Zarha M. sufre lo que le sucede a las familias con hijos e hijas mayores de edad, cuyos expedientes se tramitan en forma individual y no como grupo familiar. “Yo tengo a mi madre y hermanas menores con su caso separado del mío. Ellas ya tienen asilo y como te cortan el apoyo monetario un mes después del reconocimiento, tuvieron que ir a Atenas para intentar sobrevivir y yo aún estoy esperando la entrevista en Mitilene. Entonces el sistema, como ha sido mi caso, lo que hace es separar familias”, denuncia.
Su compañera, Zahra N. también vive separada de la familia. “Pienso, ¿cómo es que no pude hacer el proceso más rápido?, intentar conseguir una casa en Mitilene antes, porque ahora mi familia está sin hogar, viviendo en un local que no es suyo, que es temporal.

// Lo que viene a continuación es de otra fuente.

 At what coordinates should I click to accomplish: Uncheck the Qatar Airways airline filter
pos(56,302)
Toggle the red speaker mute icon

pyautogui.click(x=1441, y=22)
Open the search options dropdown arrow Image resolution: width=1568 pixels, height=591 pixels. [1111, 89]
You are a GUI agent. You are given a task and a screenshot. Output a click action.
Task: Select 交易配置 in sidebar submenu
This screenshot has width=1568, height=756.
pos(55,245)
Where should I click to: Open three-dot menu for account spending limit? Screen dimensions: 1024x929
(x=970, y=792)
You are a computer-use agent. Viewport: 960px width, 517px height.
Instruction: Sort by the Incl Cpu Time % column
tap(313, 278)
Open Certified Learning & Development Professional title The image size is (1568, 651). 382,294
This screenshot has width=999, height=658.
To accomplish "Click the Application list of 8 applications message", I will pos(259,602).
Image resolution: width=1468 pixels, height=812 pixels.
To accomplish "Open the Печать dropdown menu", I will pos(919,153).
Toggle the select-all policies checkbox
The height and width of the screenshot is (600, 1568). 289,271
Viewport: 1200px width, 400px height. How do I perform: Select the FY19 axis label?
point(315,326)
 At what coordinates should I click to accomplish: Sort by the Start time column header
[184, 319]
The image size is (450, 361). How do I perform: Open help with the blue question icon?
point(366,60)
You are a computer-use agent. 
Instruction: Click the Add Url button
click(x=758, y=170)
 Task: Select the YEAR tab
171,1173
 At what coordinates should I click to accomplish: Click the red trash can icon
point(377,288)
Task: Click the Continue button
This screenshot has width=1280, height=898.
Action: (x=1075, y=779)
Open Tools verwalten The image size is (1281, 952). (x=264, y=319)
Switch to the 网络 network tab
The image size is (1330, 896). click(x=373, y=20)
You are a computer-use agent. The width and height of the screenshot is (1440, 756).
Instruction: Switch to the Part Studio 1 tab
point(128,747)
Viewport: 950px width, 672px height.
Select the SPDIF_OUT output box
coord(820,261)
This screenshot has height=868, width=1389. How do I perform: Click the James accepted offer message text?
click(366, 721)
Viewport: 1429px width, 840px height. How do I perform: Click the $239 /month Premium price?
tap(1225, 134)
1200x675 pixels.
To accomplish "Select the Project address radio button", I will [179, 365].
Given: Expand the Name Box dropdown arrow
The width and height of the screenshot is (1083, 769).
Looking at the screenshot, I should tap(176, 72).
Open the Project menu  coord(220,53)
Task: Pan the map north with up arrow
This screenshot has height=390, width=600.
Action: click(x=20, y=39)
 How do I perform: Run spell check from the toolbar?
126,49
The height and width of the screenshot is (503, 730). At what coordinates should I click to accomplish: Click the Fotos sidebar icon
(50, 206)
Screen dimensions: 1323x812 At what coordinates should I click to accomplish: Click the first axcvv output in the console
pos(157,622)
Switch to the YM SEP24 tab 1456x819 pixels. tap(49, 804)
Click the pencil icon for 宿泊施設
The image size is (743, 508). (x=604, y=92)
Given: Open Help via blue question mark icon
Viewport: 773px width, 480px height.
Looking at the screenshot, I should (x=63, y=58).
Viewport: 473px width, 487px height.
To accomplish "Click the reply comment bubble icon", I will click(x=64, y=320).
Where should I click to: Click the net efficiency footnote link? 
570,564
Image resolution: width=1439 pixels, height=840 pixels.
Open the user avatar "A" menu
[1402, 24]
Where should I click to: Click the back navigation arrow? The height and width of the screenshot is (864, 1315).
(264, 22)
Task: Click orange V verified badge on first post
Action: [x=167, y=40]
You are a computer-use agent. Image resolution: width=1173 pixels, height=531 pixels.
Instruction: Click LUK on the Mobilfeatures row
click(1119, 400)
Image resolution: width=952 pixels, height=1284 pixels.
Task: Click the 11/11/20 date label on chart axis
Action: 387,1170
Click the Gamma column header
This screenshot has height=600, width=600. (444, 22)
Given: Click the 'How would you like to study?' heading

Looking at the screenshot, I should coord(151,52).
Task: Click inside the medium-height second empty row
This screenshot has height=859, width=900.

Tú nos ves juntas, que estamos riendo, pero en realidad no podemos salir a caminar porque tenemos miedo de que la policía nos pare y nos fuerce a ir al nuevo campo”, confiesa.
Esta situación se agrava en el caso de hombres solos, porque a la mayoría les deniegan el asilo. “Incluso a pesar de que sean matrimonios, la oficina de asilo no reconoce a veces los papeles del matrimonio, por lo tanto, a pesar de que están casados se consideran como casos separados”, confirma, y se pregunta: “¿Cómo en los casos que la gente ya tiene una situación de salud mental delicada, la someten a esa separación de la familia, que son su principal apoyo?”.
“Sucede sobre todo en matrimonios afganos que han vivido en Irán y se han casado allí, pero por ser refugiados el gobierno no los reconoce y no les da papeles. Entonces son ceremonias simbólicas religiosas, pero no tienen un estatus civil legal y por eso aquí se abordan por separado”, aclara.
En tal sentido, Zahra M. considera importante hablar de la especial violencia que sufren las mujeres en estos contextos. “No hay apoyo legal suficiente para las que quieren separarse por maltrato, eso implica forzarlas a continuar conviviendo con el maltratador o aunque no haya maltrato de por medio. Cualquier movimiento o traslado te veas obligada a hacerlo de a dos. No nos reconocen como sujetos suficientes para ejercer un derecho como la separación legal”, concluye.
Han pasado tres horas, compartimos las fotos, la cena y un café. Ellas también preguntan, como corresponde a un encuentro entre iguales: “¿Hasta cuándo van a decir que lo sienten?”. ¿Hasta cuándo lo diremos, sin cambiar nada?